Work to be completed ::
Retype, word for word, each line between the lines holding "Image resolution: width=632" and "976x607 pixels.", inclusive, and leave the rest of the data alone.

Stored data entries ::
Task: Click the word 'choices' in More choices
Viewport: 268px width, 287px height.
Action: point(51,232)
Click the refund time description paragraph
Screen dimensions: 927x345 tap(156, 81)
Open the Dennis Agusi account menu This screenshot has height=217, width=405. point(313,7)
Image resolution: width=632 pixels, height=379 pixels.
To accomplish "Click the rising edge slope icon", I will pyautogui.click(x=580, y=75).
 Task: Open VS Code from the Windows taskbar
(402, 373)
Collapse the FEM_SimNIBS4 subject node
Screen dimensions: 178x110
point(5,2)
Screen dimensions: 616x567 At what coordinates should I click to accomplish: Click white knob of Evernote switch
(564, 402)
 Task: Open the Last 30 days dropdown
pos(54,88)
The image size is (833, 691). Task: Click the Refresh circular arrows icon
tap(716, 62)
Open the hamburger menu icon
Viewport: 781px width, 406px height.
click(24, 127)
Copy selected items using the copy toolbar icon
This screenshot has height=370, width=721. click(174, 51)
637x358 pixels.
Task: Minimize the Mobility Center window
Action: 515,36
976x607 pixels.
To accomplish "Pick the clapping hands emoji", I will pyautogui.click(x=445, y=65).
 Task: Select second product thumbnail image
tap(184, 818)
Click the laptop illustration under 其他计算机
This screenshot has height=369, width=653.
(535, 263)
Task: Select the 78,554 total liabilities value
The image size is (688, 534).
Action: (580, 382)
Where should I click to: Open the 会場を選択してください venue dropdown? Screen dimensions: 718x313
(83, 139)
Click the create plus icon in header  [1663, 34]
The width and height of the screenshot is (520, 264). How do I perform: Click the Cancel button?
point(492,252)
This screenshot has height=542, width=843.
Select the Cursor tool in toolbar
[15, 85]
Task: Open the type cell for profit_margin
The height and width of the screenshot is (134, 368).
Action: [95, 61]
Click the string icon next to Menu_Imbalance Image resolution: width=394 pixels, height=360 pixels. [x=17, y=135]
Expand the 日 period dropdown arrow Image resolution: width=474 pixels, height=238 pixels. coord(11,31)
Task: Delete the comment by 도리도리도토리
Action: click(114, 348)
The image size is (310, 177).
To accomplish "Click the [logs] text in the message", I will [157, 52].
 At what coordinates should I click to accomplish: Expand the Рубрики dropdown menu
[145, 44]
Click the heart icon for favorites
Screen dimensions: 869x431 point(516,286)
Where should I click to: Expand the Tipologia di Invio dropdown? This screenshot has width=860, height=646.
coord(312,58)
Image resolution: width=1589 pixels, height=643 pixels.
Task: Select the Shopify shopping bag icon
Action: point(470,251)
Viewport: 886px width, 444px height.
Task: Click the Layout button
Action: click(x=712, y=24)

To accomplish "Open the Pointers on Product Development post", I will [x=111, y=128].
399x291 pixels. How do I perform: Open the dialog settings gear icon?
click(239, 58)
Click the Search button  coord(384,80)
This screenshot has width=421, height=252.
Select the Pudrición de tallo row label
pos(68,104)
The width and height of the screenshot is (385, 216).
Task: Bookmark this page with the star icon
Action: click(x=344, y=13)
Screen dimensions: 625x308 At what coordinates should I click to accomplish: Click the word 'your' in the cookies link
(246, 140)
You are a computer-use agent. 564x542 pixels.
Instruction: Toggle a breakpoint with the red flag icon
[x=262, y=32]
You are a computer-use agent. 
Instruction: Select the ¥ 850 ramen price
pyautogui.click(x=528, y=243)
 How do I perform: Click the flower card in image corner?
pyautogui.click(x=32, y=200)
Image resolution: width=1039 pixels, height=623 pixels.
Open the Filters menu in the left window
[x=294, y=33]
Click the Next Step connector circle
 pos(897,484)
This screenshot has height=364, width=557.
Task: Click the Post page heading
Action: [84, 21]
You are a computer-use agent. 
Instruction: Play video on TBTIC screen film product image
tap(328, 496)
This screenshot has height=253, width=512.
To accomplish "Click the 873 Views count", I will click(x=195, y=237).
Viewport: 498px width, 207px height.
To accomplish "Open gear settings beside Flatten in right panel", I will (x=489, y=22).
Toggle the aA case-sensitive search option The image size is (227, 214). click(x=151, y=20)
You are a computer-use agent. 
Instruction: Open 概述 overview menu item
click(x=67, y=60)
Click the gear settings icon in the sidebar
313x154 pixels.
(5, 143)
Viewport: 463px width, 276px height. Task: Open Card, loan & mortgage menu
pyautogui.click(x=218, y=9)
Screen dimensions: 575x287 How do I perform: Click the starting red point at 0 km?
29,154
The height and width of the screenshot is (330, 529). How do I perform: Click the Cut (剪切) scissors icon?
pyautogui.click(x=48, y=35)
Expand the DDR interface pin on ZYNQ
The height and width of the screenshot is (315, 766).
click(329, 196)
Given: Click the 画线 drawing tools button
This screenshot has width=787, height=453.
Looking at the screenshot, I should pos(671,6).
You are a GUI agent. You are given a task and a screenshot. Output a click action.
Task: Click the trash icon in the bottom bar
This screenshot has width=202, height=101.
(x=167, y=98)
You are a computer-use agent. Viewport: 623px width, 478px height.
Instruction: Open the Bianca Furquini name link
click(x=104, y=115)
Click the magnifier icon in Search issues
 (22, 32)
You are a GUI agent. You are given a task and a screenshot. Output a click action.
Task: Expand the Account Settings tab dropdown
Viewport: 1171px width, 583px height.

Task response ::
Image resolution: width=632 pixels, height=379 pixels.
To accomplish "Click the rising edge slope icon", I will pyautogui.click(x=580, y=75).
 Task: Open VS Code from the Windows taskbar
(402, 373)
Collapse the FEM_SimNIBS4 subject node
Screen dimensions: 178x110
point(5,2)
Screen dimensions: 616x567 At what coordinates should I click to accomplish: Click white knob of Evernote switch
(564, 402)
 Task: Open the Last 30 days dropdown
pos(54,88)
The image size is (833, 691). Task: Click the Refresh circular arrows icon
tap(716, 62)
Open the hamburger menu icon
Viewport: 781px width, 406px height.
click(24, 127)
Copy selected items using the copy toolbar icon
This screenshot has height=370, width=721. click(174, 51)
637x358 pixels.
Task: Minimize the Mobility Center window
Action: 515,36
976x607 pixels.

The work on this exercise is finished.